*** Block opens ***

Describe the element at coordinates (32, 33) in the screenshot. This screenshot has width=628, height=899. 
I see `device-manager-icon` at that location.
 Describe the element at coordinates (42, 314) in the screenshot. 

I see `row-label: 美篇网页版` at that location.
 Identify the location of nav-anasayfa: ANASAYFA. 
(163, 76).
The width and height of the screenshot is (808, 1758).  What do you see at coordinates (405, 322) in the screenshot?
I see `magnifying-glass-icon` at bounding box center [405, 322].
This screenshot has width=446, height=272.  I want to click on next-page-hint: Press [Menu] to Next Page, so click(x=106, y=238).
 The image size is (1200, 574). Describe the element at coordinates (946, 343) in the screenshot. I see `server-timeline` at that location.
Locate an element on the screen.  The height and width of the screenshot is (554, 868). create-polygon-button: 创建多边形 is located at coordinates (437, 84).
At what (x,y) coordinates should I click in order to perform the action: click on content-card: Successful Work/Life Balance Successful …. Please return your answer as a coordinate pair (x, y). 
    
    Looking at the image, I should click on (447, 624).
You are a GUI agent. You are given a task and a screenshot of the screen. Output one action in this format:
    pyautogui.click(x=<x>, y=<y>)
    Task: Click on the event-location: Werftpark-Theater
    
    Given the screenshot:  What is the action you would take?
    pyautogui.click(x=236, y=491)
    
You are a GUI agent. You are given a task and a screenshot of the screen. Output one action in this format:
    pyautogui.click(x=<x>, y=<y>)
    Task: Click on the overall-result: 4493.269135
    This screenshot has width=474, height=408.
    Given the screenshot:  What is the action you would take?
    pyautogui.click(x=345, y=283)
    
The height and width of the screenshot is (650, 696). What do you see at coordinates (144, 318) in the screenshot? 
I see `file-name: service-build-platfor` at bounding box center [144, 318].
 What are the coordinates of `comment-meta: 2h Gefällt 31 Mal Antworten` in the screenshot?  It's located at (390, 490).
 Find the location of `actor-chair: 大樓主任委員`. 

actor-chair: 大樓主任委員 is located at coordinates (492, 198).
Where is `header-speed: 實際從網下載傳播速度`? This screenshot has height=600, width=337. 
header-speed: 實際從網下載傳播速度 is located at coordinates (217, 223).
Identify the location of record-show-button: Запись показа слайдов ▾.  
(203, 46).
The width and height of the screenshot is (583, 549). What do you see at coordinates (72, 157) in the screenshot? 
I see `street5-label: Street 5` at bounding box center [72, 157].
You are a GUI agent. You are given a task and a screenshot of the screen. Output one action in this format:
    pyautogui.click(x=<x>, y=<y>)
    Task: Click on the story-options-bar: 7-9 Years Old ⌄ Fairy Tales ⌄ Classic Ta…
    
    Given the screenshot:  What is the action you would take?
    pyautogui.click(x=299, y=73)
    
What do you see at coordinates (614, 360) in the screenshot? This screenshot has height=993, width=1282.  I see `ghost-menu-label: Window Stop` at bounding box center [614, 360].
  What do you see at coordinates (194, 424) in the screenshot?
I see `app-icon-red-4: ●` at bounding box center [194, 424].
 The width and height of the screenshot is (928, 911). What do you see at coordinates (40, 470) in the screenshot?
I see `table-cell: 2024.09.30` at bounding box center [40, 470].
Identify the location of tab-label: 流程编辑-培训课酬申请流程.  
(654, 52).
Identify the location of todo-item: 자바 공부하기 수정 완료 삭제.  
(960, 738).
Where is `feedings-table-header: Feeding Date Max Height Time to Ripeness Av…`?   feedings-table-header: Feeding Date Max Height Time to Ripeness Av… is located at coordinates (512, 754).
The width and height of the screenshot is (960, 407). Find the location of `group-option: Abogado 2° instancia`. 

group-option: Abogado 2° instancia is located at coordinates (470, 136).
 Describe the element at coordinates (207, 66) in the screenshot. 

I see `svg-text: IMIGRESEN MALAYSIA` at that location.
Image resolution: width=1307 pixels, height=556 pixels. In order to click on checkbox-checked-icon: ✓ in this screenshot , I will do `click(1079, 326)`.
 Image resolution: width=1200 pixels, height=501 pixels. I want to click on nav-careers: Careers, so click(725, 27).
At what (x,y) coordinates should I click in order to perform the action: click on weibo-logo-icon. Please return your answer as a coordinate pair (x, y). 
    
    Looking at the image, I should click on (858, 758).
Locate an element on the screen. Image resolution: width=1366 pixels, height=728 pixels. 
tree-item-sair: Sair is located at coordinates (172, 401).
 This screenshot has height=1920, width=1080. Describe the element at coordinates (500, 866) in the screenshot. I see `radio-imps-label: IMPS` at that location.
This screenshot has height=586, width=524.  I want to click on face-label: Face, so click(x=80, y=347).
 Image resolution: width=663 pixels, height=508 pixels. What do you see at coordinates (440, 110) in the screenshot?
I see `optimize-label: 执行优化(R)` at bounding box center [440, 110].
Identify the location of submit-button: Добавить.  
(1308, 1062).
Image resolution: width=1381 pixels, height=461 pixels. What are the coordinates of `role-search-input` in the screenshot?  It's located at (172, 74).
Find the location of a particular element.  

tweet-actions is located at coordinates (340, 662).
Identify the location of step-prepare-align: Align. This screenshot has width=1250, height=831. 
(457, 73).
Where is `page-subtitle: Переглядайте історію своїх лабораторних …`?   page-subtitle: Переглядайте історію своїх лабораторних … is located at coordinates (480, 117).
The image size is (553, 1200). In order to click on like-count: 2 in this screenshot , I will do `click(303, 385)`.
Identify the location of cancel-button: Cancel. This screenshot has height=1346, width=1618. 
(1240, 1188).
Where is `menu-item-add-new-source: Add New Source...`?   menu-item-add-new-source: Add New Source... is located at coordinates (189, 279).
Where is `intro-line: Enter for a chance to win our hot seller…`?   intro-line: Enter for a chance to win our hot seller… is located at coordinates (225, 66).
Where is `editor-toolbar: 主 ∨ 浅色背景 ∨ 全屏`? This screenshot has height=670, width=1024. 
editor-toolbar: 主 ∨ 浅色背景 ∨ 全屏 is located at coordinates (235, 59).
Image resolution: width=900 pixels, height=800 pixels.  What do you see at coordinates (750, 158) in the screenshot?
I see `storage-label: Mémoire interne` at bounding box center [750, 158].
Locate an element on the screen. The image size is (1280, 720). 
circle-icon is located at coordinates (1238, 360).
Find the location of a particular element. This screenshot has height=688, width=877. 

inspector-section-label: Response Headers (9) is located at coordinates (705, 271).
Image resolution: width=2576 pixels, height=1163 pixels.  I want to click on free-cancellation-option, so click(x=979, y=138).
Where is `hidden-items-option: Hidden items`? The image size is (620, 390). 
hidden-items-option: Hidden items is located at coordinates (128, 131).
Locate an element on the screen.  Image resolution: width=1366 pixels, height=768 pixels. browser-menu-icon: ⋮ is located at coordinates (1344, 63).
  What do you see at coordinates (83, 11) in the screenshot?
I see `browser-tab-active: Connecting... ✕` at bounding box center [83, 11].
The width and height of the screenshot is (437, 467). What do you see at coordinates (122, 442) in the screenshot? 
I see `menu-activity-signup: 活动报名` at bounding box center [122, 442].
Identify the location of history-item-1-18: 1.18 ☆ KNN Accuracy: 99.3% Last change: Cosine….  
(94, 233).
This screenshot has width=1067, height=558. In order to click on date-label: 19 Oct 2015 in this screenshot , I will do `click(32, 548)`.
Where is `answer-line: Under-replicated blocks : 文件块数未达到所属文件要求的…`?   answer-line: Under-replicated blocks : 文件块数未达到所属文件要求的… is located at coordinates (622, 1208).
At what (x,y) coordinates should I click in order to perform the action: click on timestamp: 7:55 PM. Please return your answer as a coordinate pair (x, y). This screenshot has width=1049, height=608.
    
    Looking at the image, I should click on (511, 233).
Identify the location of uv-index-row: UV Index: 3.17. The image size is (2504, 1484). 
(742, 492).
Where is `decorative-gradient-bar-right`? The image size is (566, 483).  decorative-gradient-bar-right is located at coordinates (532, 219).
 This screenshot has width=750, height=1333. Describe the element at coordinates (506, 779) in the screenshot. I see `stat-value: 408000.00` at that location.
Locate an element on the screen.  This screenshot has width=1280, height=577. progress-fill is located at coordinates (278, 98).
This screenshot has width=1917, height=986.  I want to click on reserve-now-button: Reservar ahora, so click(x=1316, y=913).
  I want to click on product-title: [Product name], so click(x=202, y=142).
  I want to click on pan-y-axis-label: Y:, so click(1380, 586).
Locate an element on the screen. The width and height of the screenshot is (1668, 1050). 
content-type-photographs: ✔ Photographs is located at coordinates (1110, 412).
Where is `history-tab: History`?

*** Block closes ***

- **The task**
Retype the items from the line with "coordinates (1344, 63)." to the line with "coordinates (622, 1208).", both included, exactly as they appear.

- **Output for this task**
Locate an element on the screen.  Image resolution: width=1366 pixels, height=768 pixels. browser-menu-icon: ⋮ is located at coordinates (1344, 63).
  What do you see at coordinates (83, 11) in the screenshot?
I see `browser-tab-active: Connecting... ✕` at bounding box center [83, 11].
The width and height of the screenshot is (437, 467). What do you see at coordinates (122, 442) in the screenshot? 
I see `menu-activity-signup: 活动报名` at bounding box center [122, 442].
Identify the location of history-item-1-18: 1.18 ☆ KNN Accuracy: 99.3% Last change: Cosine….  
(94, 233).
This screenshot has width=1067, height=558. In order to click on date-label: 19 Oct 2015 in this screenshot , I will do `click(32, 548)`.
Where is `answer-line: Under-replicated blocks : 文件块数未达到所属文件要求的…`?   answer-line: Under-replicated blocks : 文件块数未达到所属文件要求的… is located at coordinates (622, 1208).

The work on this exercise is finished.